§ Problem:
Each line from the one holding "This screenshot has height=1232, width=952." to the end of the listing below must be given again exactly as it appears.

§ Provided records:
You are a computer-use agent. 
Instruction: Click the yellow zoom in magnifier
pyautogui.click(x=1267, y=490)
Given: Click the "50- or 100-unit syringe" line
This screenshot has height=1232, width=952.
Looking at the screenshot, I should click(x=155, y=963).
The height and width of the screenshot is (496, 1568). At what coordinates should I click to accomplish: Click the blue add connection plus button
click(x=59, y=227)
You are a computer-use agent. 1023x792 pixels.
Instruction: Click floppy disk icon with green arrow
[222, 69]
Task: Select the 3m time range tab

§ Exercise response:
This screenshot has height=1232, width=952.
Looking at the screenshot, I should click(x=155, y=963).
The height and width of the screenshot is (496, 1568). At what coordinates should I click to accomplish: Click the blue add connection plus button
click(x=59, y=227)
You are a computer-use agent. 1023x792 pixels.
Instruction: Click floppy disk icon with green arrow
[222, 69]
Task: Select the 3m time range tab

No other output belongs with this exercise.